И, Бог весть, не испытывает ли при этом, от меткости «бравого майора Мартынова», сам Соловьев того «демонического сладострастия», которое он приписал Лермонтову?..
«Я помню один сон; когда я был еще восьми лет, он сильно подействовал на мою душу. В те же лета я один раз ехал в город куда-то; и помню облако, которое, небольшое, как бы оторванный клочок черного плаща, быстро неслось по небу: это так живо передо мною, как будто вижу».
Эта дневниковая запись относится к 1830 году. Лермонтову пятнадцать лет – но сон восьмилетней давности нисколько не забылся.
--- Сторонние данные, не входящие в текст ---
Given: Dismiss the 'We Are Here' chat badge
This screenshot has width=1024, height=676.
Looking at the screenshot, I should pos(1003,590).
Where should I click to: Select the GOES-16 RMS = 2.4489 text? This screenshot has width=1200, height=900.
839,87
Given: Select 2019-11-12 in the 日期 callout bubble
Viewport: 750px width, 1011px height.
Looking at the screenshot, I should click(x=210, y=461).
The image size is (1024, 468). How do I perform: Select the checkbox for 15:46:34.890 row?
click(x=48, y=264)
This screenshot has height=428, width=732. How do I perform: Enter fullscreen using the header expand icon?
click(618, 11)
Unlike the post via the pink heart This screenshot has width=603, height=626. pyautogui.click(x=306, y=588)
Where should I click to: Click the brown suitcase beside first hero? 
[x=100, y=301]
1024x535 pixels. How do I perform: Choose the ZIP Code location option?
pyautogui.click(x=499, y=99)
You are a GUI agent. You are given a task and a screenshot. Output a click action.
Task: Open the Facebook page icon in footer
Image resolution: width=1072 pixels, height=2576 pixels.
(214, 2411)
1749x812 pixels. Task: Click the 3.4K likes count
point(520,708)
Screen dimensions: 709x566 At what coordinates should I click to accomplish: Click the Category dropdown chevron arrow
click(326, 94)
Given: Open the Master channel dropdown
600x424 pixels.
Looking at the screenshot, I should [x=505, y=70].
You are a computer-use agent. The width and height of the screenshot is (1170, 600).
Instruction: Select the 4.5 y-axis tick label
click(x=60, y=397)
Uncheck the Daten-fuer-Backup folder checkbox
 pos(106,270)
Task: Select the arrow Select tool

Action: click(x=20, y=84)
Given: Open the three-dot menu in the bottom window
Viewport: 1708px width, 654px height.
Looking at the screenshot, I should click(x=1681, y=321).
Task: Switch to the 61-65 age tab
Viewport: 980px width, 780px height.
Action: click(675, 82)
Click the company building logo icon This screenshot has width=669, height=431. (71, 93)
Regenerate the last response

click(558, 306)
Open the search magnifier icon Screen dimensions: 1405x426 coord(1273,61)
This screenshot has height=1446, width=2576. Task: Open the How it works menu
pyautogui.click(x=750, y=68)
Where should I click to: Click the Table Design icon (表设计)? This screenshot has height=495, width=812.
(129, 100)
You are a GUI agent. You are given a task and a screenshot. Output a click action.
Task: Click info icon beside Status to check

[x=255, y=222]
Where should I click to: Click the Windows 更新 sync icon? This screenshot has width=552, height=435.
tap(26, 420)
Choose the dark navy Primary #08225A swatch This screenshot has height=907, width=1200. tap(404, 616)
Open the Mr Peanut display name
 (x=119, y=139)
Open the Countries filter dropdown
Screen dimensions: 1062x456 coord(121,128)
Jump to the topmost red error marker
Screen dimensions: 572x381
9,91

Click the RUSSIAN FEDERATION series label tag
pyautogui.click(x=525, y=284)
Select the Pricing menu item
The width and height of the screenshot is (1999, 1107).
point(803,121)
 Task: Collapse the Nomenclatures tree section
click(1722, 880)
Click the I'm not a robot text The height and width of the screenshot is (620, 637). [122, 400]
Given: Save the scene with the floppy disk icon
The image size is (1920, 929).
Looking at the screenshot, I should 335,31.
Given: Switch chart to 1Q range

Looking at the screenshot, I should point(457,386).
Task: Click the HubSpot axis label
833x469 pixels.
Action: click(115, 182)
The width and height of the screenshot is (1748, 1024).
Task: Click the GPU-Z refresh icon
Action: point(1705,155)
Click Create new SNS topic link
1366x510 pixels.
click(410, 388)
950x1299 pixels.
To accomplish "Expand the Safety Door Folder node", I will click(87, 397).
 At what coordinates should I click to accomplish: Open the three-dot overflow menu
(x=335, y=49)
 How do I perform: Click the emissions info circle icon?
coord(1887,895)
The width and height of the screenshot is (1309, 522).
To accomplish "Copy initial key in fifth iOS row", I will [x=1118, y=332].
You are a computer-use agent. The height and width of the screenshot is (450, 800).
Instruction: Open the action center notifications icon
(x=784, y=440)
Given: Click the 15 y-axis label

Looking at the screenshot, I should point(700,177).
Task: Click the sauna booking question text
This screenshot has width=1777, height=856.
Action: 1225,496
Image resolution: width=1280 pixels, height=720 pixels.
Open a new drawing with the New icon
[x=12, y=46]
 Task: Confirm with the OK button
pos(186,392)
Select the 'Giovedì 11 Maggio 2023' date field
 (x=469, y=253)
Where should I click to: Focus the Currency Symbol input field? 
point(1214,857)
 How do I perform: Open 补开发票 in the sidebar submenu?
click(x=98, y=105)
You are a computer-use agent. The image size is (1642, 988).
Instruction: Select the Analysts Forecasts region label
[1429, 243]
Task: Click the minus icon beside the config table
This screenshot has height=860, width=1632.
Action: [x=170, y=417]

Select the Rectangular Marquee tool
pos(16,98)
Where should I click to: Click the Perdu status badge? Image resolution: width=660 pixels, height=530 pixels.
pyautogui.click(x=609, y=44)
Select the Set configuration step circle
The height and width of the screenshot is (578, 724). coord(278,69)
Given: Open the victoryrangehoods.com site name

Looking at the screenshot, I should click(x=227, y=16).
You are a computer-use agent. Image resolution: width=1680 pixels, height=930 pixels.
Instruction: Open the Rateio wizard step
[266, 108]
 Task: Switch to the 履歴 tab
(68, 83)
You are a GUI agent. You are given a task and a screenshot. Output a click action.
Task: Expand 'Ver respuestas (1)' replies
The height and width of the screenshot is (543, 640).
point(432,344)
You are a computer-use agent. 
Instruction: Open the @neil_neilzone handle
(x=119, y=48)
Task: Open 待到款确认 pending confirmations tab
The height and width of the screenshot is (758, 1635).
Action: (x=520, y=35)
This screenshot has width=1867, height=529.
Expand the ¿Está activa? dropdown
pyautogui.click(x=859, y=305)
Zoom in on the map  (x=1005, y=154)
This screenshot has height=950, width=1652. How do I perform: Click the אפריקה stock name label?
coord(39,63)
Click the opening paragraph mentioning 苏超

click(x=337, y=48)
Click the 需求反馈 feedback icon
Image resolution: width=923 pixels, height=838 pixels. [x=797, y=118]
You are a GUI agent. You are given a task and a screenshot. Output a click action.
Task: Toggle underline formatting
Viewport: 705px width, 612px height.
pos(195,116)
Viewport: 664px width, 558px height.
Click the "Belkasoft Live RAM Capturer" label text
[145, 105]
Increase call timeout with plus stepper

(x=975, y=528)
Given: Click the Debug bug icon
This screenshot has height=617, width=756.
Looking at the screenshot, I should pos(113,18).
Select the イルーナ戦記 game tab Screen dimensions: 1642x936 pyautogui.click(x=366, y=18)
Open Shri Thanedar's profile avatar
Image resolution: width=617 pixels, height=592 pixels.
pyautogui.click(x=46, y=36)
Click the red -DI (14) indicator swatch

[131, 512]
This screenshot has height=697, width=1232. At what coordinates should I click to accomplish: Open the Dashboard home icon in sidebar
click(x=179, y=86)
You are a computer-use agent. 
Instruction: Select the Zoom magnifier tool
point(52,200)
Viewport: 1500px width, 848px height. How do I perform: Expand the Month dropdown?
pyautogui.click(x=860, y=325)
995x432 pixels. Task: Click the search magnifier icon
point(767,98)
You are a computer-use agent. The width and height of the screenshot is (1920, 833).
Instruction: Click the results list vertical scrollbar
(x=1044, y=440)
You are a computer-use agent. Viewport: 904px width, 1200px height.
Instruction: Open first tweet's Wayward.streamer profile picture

Не оттого ли, что будто свою судьбу он увидел тогда наяву – в образе небольшого черного клочка облака, быстро несущегося по небу…
Клок белокурых волос над смуглым лбом на черной, как смоль, голове – таким его, одиннадцатилетним, запомнил троюродный брат Аким Шан-Гирей, с которым они вместе, осенью 1825 года, приехали в Тарханы из Пятигорска.
Оторванный черный клочок облака – и эта белокурая, среди черных волос, прядь…
У Лермонтова даже тут контрасты, и самые резкие.
И нечто сближает, повторяясь, лик отрока со стихией неба.
Закаты, облака… Небо – явственно влечет юного гения, еще только начинающего догадываться о себе, о своих зреющих силах.
Вот еще одна запись – а их вообще по пальцам счесть, вот почему они так важны – из незавершенного дневника 1830 года:
«Когда я был еще мал, я любил смотреть на луну, на разновидные облака, которые, в виде рыцарей с шлемами, теснились будто вокруг нее: будто рыцари, сопровождающие Армиду в ее замок, полные ревности и беспокойства».
Так зарождалось его художественное воображение.
Так он начинал постигать себя.
Резвый, бойкий, шаловливый – но и золотушный, болезненный, неженка.
Это все о нем – ребенке, отроке.
Воинские потешные игры, скачка верховая, мальчишеские драки на кулачки, в которые он сам рвался («… и у Михаила Юрьевича рубашка тряслась»), да дворянское звание не пускало – и мечтательность, семейная трагедия («надо полагать, что Лермонтов перенес в это время страшные мучения…»), слезы, когда после кратких свиданий прощался в очередной раз с отцом.
И тогда же: чтение «изящной литературы», на русском, английском, французском; любимые уроки рисования и нелюбимые – музыки (прилежности не хватало); рисование акварелью, и даже ваяние: огромных человеческих фигур – из талого снега, целых картин – из крашеного воска: тут и охота на зайцев с борзыми, и сражение «при Арбеллах», со слонами, колесницами, украшенными стеклярусом, и косами фольги.
Домашние в барском доме в Тарханах и гости – все заметили в этом необыкновенном мальчике счастливые способности к искусствам.
Но никто еще не подозревал в нем его истинного дарования.